Pressure Makes Diamonds: Becoming the Woman I Pretended to Be by Graves Valerie

Pressure Makes Diamonds: Becoming the Woman I Pretended to Be by Graves Valerie

Author:Graves, Valerie [Graves, Valerie]
Language: eng
Format: epub, mobi
Publisher: Akashic Books
Published: 2016-10-31T21:00:00+00:00


Chapter 11

Big Pimpin’ in the Big Apple

Brian’s high school graduation also commenced a new chapter in my own life. The combination of Alvin’s natural abilities and his Ivy League journalism training had helped him progress quickly at the Oakland Press , reporting on the county courts. My husband’s brilliant grasp of legal concepts had even led a prominent African American attorney to offer to foot the bill if Alvin wished to attend law school. By that time, he had firmly decided on journalism as a career, but the boundaries of small-market journalism were beginning to constrain his talents.

Driving back to Detroit after settling Brian at Wilberforce University in Ohio (a historically black college where we hoped he would discover some interests other than sports), we both confessed a sense of not being done with New York City. Always having a dream to work toward had become essential to my happiness, and success in Detroit rekindled my desire to find accomplishment on the larger stage of New York. Remembering the sight of my gregarious son as we left him on campus, turning to a total stranger and saying, “How ya doing, man? My name is Brian,” I had the feeling that it would be safe to move back to the East Coast. For two hundred miles, Alvin and I spun a fantasy of shedding cars and square footage in order to afford New York and Brian’s college tuition at the same time.

Shortly after that conversation, we attended a journalism job fair at Howard University, where Alvin focused on talking to New York papers.

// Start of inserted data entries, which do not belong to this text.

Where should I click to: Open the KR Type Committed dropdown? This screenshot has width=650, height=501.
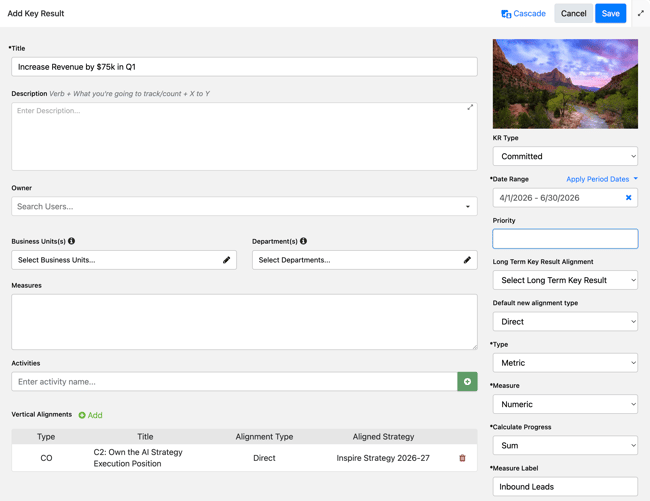tap(565, 156)
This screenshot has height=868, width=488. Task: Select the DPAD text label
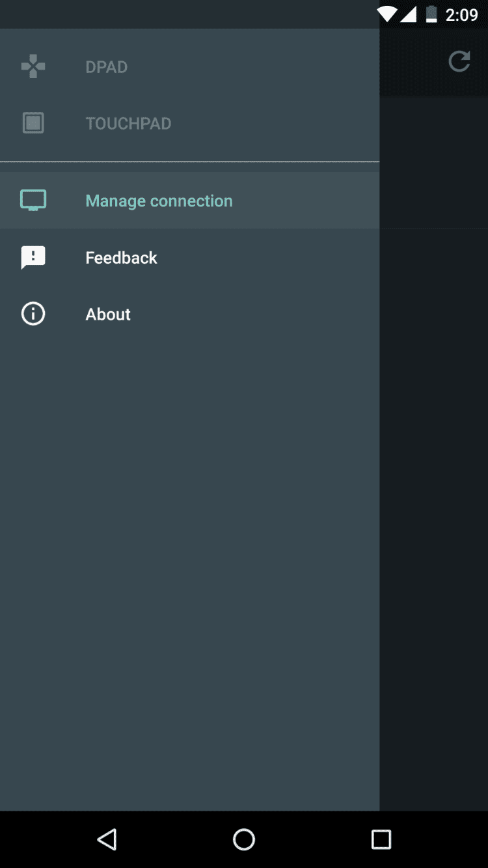click(107, 67)
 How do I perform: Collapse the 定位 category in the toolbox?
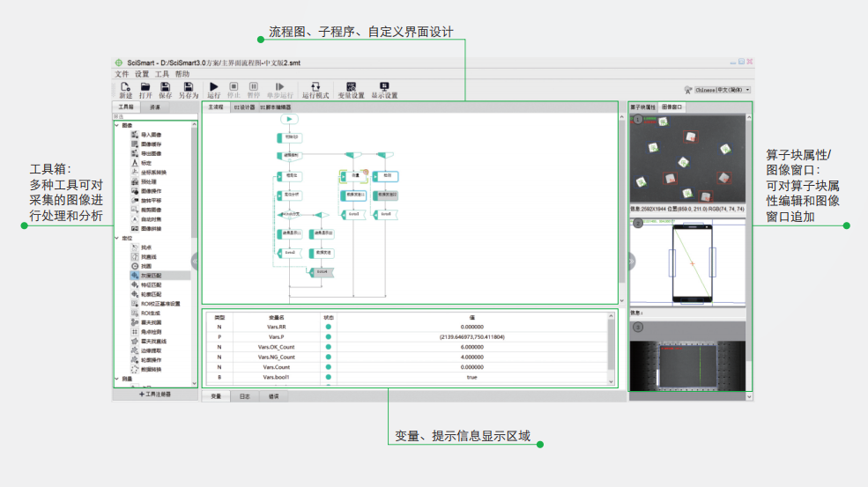[x=117, y=238]
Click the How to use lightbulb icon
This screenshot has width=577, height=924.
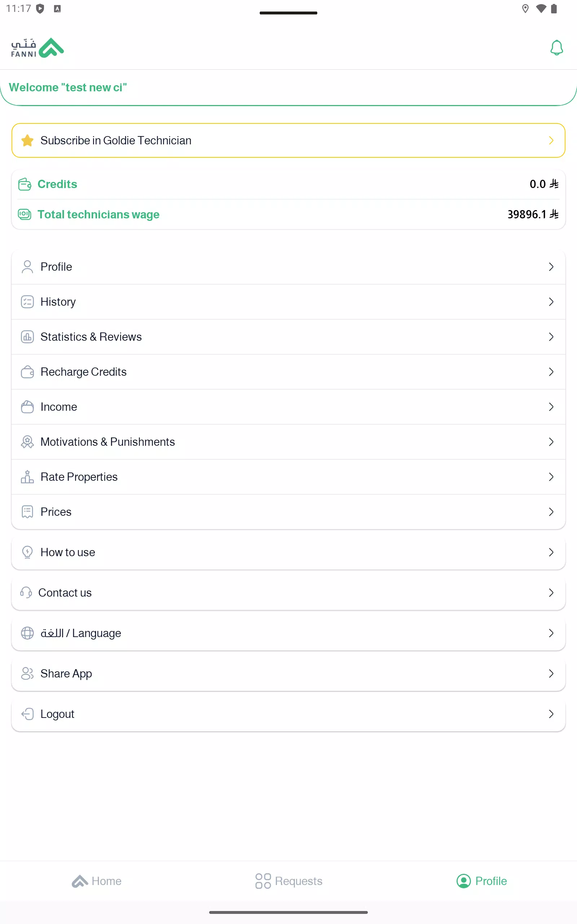click(x=27, y=552)
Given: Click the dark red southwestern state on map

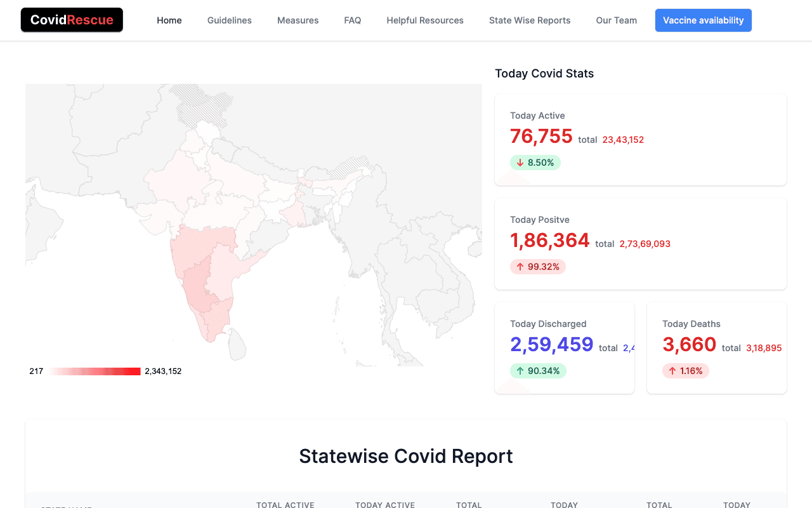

Almost like magic, the general manager of UniWorld began seriously courting me. During our year in New York, UniWorld had hired me for a lucrative freelance job that took the sting out of our failed first attempt to work together. Not only had they paid me handsomely, but the campaign, for AT&T, consisted of high-profile, full-color, double-page magazine ads (called “four-color spreads” in agency lingo). The ads featured towering African American artists like Harlem photographer James Van Der Zee and Arthur Mitchell, founder of the Dance Theatre of Harlem. The visual impact of those beautiful spreads in magazines like Ebony and Essence was staggering.

Byron Lewis had hired me to write the campaign because he couldn’t inspire his staff to explore photography and dance—both of which AT&T sponsored—as metaphors for communication. For me, product of dance school recitals, producer of The Little Rascals –style backyard talent shows and Personality Week at Jefferson Junior High, any situation that involved an artist and an audience was as much a conversation as a telephone call. Once I had executed Byron Lewis’s vision, he was more determined than ever to recruit me. He directed his general manager to contact me with a job offer once a month. Now, in 1985, she approached me at a time of amazing synchronicity. Over an elegant dinner at Le Cirque on Manhattan’s East Side, Byron Lewis displayed considerable charm and charisma as he smilingly delivered a pitch I could not resist.